Anger sometimes becomes our response when we don’t understand something. Christian Lyons provides guidance on how to change this emotional habit.
We all know someone who seems to face the world with an angry demeanor. There’s the stereotype of the angry older man who shakes his fists and yells, “Hey you hoodlums! Get off my lawn!” or something similar. They always seem angry. And the smallest things set them off. For men – and especially aging men – anger becomes a go-to response when we don’t understand something and don’t want to appear somehow stupid because of it. We might have given up years ago on trying to figure the world out, or decided that we were “too old” to learn how to operate the latest piece of technology. We may have shut down any attempts to understand younger generations because some of the things they say, think, and do make no sense to us.
When we feel like we don’t fit in or perceive that our age has put us at a disadvantage in some way, anger can easily become our go-to emotion.
Sometimes when we feel anger, it is coming from a deep place that demands acknowledgment and expression. At these times, it is important that we find healthy ways to honor our anger, remembering how dangerous it is to repress it. However, anger can also become a habit, our go-to emotion whenever things go wrong. Often this is because, for whatever reason, we feel more comfortable expressing anger than we do other emotions, like sadness. It can also be that getting angry gives us the impression that we’ve done something about our problem. In these cases, our habitual anger is inhibiting both our ability to express our other emotions and to take action in our lives.
If it’s true that anger is functioning this way in your life, the first thing you might want to try is to notice when you get angry. You might begin to see a pattern of some kind. For example, you could notice that it is always your first response or that it comes up a lot in one particular situation. If the pattern doesn’t become clear right away, you could try keeping a journal about when you get angry and see if you can find an underlying meaning. The good thing about keeping a journal is that you can explore your anger more deeply in it—from examining who in your family of origin expressed a lot of anger to how you feel when you encounter anger in others. This kind of awareness can be a formidable agent of transformation.

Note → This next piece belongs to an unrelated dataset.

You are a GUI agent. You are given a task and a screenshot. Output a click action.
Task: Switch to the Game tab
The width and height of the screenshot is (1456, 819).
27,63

Anger can be a powerful ally, since it is filled with energy that we can harness and use to create change in the world. It is one of the most cathartic emotions, and it can also be a very effective cleanser of the emotional system. However, when it becomes a habit, it actually loses its power to transform and becomes an obstacle to growth. Identifying the role anger plays in your life and restoring it to its proper function can bring new energy and expansiveness to your emotional life.